- GOAL OF THE EXERCISE:
Retype, exactly as they appear below, the lines between the line holding "A Retomada da Esperança (1003, 858)" and the line holding "BIO Vegane Classic", both ends included.

### TASK INPUTS ###

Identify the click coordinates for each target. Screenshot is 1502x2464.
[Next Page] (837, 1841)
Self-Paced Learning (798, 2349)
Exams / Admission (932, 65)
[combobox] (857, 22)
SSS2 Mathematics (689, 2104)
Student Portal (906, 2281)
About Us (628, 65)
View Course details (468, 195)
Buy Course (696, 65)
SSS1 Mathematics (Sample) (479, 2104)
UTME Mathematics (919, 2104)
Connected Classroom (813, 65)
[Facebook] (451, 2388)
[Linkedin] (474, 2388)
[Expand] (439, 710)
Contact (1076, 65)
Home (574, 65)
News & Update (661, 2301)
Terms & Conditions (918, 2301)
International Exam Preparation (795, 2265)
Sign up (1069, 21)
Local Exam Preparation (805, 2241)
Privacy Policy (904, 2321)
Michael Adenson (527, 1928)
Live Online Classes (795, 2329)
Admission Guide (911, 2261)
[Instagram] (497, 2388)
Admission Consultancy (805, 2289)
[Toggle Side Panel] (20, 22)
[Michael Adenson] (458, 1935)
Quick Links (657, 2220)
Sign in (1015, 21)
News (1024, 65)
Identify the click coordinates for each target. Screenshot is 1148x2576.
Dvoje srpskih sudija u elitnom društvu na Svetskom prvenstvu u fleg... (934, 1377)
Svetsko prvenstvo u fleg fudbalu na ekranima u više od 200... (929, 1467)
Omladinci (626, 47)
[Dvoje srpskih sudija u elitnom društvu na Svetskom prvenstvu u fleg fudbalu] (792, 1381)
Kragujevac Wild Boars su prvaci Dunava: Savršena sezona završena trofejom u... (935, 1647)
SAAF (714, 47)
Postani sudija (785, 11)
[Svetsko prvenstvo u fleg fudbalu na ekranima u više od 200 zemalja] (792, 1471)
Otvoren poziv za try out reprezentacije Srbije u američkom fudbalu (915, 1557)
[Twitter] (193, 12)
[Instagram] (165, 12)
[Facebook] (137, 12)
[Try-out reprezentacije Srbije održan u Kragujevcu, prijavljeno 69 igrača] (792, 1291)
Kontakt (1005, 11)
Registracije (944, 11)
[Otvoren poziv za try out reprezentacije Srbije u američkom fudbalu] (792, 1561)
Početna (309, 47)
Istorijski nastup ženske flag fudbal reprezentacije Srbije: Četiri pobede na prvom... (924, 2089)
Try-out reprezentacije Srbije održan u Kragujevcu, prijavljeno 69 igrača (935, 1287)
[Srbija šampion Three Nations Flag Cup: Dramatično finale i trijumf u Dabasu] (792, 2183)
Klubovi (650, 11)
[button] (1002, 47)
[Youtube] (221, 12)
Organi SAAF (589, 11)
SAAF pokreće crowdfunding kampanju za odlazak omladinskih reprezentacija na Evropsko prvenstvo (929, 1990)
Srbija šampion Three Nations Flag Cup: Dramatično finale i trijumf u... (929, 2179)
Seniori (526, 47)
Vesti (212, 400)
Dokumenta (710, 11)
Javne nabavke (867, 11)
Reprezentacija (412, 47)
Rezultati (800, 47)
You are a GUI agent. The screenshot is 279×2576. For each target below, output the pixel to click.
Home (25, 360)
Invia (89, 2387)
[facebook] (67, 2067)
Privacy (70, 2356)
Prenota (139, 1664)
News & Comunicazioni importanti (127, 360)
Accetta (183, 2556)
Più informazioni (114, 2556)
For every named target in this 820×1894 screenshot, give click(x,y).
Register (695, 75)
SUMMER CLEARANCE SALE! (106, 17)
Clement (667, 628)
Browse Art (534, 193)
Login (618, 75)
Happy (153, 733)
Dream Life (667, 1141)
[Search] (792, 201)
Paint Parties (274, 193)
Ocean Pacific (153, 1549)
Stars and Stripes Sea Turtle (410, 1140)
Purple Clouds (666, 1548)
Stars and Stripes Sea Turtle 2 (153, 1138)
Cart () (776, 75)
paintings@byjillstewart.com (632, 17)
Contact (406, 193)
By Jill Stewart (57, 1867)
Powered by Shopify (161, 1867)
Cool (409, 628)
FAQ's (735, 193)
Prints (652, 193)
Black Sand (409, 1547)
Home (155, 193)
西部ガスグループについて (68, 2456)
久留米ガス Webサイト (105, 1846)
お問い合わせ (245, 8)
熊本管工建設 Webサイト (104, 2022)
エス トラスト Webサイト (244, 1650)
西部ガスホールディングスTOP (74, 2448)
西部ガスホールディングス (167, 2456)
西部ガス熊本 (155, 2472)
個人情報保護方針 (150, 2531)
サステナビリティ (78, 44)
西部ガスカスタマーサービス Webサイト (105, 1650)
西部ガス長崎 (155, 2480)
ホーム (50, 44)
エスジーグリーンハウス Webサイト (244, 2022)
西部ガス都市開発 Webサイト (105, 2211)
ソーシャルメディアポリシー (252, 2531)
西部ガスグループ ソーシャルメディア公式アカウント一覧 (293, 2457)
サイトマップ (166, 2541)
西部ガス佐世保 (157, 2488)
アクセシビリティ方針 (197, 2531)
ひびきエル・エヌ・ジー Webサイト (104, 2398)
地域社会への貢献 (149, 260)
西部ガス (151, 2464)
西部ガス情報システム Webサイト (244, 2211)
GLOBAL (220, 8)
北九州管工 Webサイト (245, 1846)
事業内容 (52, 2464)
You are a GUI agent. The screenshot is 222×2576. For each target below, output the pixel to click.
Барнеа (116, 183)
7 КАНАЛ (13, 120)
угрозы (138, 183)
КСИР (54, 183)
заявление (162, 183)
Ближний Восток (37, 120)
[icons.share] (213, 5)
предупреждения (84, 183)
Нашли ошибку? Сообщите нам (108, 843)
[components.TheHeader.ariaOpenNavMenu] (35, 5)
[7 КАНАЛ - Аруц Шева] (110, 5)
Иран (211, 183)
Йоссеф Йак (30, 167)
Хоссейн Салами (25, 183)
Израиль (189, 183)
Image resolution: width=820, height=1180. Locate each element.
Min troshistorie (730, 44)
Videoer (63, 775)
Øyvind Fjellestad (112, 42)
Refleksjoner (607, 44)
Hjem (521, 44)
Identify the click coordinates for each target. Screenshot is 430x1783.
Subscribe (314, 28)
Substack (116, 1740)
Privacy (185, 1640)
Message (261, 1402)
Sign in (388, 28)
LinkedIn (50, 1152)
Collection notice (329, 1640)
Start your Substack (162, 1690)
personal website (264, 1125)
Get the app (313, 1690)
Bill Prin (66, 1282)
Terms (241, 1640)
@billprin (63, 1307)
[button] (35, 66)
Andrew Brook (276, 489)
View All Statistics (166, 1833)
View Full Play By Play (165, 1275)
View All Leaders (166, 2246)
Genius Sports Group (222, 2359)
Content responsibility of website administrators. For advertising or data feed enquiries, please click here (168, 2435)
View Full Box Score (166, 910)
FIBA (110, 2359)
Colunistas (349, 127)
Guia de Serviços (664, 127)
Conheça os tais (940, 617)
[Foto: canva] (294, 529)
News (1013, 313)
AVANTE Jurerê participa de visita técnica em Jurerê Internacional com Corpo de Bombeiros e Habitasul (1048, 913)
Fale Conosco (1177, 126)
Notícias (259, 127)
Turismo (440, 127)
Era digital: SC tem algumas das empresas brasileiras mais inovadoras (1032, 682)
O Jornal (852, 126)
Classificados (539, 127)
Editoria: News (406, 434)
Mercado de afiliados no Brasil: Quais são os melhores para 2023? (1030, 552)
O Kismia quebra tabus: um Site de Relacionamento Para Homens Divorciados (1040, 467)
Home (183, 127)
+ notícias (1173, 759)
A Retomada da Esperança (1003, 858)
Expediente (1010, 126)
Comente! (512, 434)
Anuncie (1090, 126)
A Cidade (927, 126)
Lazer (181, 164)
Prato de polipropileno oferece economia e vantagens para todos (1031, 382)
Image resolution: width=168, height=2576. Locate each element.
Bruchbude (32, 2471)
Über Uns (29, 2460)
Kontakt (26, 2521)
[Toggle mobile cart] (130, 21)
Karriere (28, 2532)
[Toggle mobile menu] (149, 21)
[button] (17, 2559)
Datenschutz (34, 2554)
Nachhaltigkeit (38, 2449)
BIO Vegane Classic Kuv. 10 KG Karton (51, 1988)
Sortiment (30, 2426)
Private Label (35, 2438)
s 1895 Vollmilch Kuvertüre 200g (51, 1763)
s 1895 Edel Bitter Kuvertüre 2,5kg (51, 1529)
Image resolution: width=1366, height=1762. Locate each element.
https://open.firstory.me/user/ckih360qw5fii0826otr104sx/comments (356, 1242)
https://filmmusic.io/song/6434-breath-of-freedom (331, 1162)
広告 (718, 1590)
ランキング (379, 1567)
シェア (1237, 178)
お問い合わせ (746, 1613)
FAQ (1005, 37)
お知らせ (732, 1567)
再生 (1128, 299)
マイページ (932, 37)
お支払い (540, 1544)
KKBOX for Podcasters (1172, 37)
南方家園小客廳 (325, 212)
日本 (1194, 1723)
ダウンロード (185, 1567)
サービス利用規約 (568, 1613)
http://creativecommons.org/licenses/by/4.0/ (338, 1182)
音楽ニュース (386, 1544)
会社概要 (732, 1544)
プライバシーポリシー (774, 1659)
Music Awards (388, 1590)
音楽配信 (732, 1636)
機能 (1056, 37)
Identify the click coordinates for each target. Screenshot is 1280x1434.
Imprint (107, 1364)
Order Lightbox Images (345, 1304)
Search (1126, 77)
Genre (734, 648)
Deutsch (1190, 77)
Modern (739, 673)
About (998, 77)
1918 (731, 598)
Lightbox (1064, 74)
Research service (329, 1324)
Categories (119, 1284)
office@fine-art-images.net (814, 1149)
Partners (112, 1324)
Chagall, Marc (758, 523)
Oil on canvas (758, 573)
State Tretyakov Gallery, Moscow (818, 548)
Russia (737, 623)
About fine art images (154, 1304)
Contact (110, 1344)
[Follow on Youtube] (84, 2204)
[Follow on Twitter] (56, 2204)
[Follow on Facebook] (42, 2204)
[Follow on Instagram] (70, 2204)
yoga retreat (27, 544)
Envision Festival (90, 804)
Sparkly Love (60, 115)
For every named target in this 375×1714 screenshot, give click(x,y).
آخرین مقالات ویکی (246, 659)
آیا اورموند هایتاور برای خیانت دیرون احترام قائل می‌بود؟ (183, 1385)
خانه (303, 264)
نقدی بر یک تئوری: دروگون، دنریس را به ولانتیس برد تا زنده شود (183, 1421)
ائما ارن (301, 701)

###

- ANSWER FOR THE TASK:
A Retomada da Esperança (1003, 858)
Expediente (1010, 126)
Comente! (512, 434)
Anuncie (1090, 126)
A Cidade (927, 126)
Lazer (181, 164)
Prato de polipropileno oferece economia e vantagens para todos (1031, 382)
Image resolution: width=168, height=2576. Locate each element.
Bruchbude (32, 2471)
Über Uns (29, 2460)
Kontakt (26, 2521)
[Toggle mobile cart] (130, 21)
Karriere (28, 2532)
[Toggle mobile menu] (149, 21)
[button] (17, 2559)
Datenschutz (34, 2554)
Nachhaltigkeit (38, 2449)
BIO Vegane Classic Kuv. 10 KG Karton (51, 1988)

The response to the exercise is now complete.